Avec mon grand-père, elle est venue de Flandre pour s’installer dans une ferme du Péruwelzis où ont grandi huit enfants. En dépit d’un demi-siècle en Wallonie, elle n’a jamais pu tenir toute une conversation en français, mais avec ses petits-enfants, elle n’avait pas besoin de longues phrases pour se faire comprendre. Ce n’était pas le néerlandais enseigné dans les écoles qu’elle parlait, mais un dialecte dont j’aimais les contours et les couleurs, même si je n’en comprenais pas toutes les subtilités. C’est sans doute pourquoi, aujourd’hui encore, je ne supporte pas entendre quelqu’un dire que le flamand n’est pas une belle langue. C’est pour moi comme une seconde langue maternelle. J’entends encore le vintje – petit garçon, en français – dont elle m’affublait pour me consoler après un chagrin de gosse.

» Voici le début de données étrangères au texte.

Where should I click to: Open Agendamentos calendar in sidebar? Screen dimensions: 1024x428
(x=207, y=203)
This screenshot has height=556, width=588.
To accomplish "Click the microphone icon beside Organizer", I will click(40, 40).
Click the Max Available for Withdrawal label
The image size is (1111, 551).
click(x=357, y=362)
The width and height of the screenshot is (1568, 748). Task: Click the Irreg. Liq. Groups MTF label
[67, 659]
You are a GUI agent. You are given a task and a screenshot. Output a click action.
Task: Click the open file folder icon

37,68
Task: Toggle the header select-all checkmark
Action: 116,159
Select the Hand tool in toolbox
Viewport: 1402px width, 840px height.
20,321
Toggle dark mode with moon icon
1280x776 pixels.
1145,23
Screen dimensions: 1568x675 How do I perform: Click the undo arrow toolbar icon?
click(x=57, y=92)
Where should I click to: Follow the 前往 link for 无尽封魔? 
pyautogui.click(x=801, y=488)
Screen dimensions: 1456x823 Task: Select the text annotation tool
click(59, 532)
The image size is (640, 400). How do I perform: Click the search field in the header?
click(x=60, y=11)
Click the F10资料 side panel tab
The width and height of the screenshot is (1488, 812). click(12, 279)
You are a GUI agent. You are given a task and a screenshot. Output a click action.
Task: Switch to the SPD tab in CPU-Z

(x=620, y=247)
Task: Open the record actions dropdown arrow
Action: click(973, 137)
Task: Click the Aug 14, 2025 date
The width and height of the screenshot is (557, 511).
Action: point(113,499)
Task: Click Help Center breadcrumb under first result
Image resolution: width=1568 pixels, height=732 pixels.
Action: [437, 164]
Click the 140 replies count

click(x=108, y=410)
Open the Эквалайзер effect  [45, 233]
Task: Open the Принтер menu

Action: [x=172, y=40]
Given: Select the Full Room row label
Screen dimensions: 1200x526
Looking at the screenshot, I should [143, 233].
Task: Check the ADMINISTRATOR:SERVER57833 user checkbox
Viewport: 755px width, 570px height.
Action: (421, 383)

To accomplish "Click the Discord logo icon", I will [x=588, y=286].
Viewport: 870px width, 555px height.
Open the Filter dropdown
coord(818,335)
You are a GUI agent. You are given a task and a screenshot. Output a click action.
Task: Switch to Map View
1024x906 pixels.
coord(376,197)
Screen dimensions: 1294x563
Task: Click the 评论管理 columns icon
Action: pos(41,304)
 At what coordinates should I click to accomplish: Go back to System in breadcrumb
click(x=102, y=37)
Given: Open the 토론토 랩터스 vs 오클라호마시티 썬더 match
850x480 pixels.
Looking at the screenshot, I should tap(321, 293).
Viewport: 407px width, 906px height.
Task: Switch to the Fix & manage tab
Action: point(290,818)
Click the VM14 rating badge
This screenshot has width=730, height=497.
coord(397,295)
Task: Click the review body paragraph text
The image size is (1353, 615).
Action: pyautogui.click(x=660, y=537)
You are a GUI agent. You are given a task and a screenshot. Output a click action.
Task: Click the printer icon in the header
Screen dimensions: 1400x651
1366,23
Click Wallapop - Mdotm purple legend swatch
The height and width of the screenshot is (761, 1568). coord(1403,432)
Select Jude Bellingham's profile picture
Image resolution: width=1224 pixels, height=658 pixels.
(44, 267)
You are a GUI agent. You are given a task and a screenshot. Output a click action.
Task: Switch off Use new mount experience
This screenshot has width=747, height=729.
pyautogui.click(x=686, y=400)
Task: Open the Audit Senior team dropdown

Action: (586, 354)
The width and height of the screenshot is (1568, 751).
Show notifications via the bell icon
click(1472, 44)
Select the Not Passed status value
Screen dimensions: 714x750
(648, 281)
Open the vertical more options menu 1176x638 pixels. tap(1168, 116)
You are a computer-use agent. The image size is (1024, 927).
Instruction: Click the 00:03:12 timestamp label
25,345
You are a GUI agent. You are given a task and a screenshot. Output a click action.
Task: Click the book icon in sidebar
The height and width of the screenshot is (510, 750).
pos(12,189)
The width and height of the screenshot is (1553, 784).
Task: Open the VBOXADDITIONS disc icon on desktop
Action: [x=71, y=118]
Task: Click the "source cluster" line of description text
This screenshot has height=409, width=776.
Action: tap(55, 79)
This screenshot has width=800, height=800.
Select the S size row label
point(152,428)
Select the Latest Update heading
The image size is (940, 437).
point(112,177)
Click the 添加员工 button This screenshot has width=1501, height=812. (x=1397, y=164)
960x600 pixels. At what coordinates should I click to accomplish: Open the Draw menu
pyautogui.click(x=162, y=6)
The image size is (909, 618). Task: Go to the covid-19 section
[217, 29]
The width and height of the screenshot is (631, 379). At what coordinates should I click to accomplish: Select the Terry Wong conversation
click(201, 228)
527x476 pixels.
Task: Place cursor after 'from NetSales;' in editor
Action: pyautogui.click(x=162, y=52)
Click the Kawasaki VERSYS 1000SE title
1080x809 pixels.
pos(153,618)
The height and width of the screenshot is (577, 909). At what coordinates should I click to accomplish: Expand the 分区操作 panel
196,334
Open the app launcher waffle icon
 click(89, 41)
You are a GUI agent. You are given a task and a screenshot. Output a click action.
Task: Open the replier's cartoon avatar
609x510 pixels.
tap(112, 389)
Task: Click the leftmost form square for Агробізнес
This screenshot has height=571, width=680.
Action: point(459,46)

Elle était Zorro, ma grand-mère
Les battements de son coeur me sonnent toujours familièrement aux oreilles, comme si elle me serrait toujours contre elle. Elle était aussi comme Zorro, ma grand-mère; elle arrivait toujours au moment opportun, lorsqu’avec mon frère, nous avions commis, par exemple, une grosse bêtise qui déclenchait les foudres parentales. Comme ce jour où, dans la boulangerie familiale, j’ai renversé une quinzaine de tartes, toutes chaudes sorties du four, en heurtant, après une glissade sur la farine, le tréteau sur lequel elles reposaient. Une matinée de travail par terre. Mais je n’ai pas eu le temps de recevoir la fessée promise et sans doute méritée: les cheveux blancs de Mémère Elsa sont apparus comme par magie sur le seuil de l’atelier. « Allez, kom, vintje! » Elle m’embarqua sur le porte-bagage de son vélo pour retrouver Pépère Auguste. Pour retrouver un peu de cette bière de table, légère, brune et sucrée au goût consolateur – een beetje bier, vintje ? – et de cette soupe rouge dont mon frère et moi nous disputions le nombre de boulettes. La maison de mes grands-parents était comme un refuge.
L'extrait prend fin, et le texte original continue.